Mayor Blackberry's Back to School Adventure
(First in a series of Monday items following the takeover of the D.C. school system by Mayor Adrian Fenty. In addition to today's installment and yesterday's column, please check out the investigative series on the D.C. schools that began in Sunday's Post and continues through Tuesday.)
Time was that the model of a big-city mayor was the chunky ward-heeler who buddied up to the unions and contractors alike, regularly walked a well-trod path from one ethnic eatery to the next, and made sure to keep uniformed employees and teachers firmly on his side. Great--Fiorello LaGuardia, Richard Daley--and bad--Frank Hague of Jersey City, Frank Rizzo of Philadelphia--these were the reformers and the machine pols who seemed as if they could rule forever.
The latest fashion in mayors is one that borrows from the street-level, constituent service character of that earlier era but marries that populist passion with modern media technology. Washington's Adrian Fenty has clearly modeled himself after the crew of mayors who weld themselves to the Crackberry, show up at nearly every homicide scene, monitor the police radio so they know where the TV news live trucks will be on any given night, and make themselves seen at neighborhood meetings of every possible stripe.

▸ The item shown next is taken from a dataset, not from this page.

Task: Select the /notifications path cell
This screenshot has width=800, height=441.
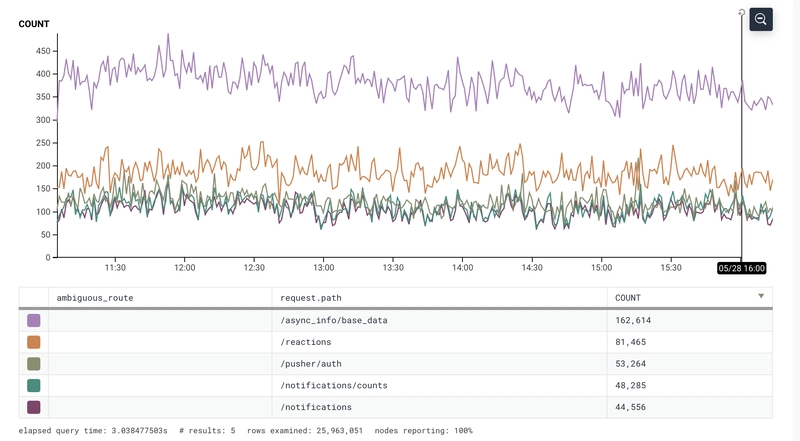Action: [317, 407]
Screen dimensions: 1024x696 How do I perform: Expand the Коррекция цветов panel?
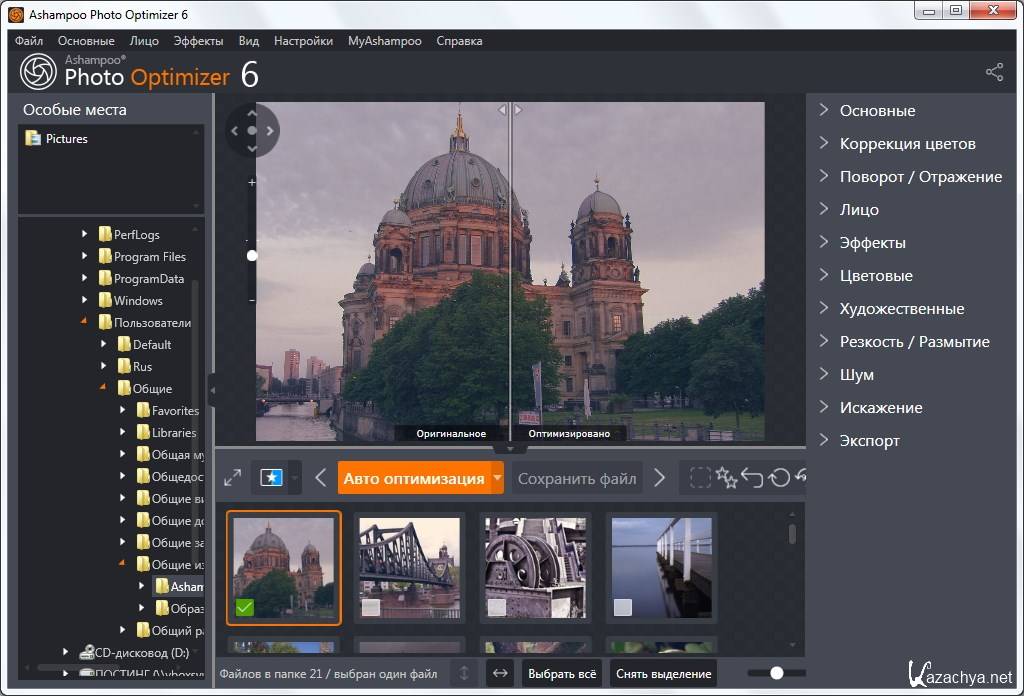click(907, 144)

Here are some choice descriptions from a recent New Yorker magazine piece:
"Sometimes the Mayor seems to think that he can wrest the ideal city into existence through sheer kinetic energy. ... [G]overning looks a lot like campaigning. The Mayor spends a great deal of time away from his office, appearing at half a dozen events most days, and holding multiple press conferences.... In times of crisis, his talent for connecting with people is a boon, but at other times it can appear contrived."
He "appointed new people--many of whom were very talented--to government jobs, and assigned these issues to them. But he wanted a signature initiative, and he decided to seek mayoral control of the public-school system...."

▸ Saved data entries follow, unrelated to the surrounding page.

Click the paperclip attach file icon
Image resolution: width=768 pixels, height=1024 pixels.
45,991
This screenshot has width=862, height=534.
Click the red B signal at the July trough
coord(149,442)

"...the Mayor is fanatic about his workout regimen...."
A New Yorker profile of Fenty, already? No, a profile of Antonio Villaraigosa, the more experienced mayor of Los Angeles, one of several big-city mayors Fenty has made a point of visiting and studying as he has engaged in his best practices tour of the nation--a process that may have contributed to the too-literal adoption of some other mayors' strategies and policies.
Los Angeles's first Hispanic mayor in more than a century has, like Michael Bloomberg in New York and Richard Daley the Younger in Chicago, tried to make a takeover of the public schools a centerpiece of his reform efforts. But the law in California--along with considerable opposition to his plan-- made it impossible for Villaraigosa to achieve anything close to the power that those other mayors have won. Fenty is already well ahead of his Los Angeles colleague in wresting control of the schools from the elected board that has had political authority over the system for many years. But Fenty too has faced both popular opposition and legal challenges.
Opponents of the Fenty takeover sought to put the schools control issue to the voters in a referendum, but the mayor outmaneuvered the anti-takeover crowd, and a D.C. Superior Court judge last week put the final kibosh on the referendum movement. Fenty values speed, deliberate action and competent management so highly that he believes the voters will support him even if he didn't specifically lay out his takeover plan in his campaign last fall. Fenty has been eager to complete his schools takeover soon enough so he could make a noticeable difference in the opening of school this fall. That would likely entail picking a new schools chief before August.
At this point, with the D.C. Council, Congress and apparently most of the voters either on Fenty's side or at least willing to give this a try (on the theory that nothing else has worked), Fenty is right to argue that his landslide victory gives him a mandate to make some dramatic changes.
But it's also true that the public schools are virtually impervious to the kind of change that comes far more easily in areas of city government where management makes all the difference: Either the traffic signals get synchronized or they don't. Either the snow gets plowed or it doesn't. Either crime drops or residents get scared. But schools are different: No matter what Fenty does, no matter whom he hires, the great majority of the kids in the D.C. schools will be underperforming youngsters coming largely from families with little record of academic devotion or achievement, with a disproportionate number of kids living in poverty or with parents in prison or with families ravaged by drug abuse.
New structures, new managers and new resources can and should get the buildings rehabbed, the physical systems repaired, the books delivered on time and the quality of hiring improved. That's where Fenty's control can make a big difference. But that doesn't translate neatly into a classroom experience so altered that one could expect very different results from students. Schools have become far more than transmitters of information or concepts. They have been saddled with all manner of social work and health care responsibilities for which teachers and administrators are ill-equipped. Nothing in Fenty's vision promises to change that essential truth.
Fenty probably would have been better off politically choosing a different focus for his big first-year initiative. But instead he picked the single most nagging and maddening problem in the District. For that, he certainly deserves kudos. But that shouldn't make us expect miracles: In the field of public education in a big city, no mayor has pulled one of those out of his hat.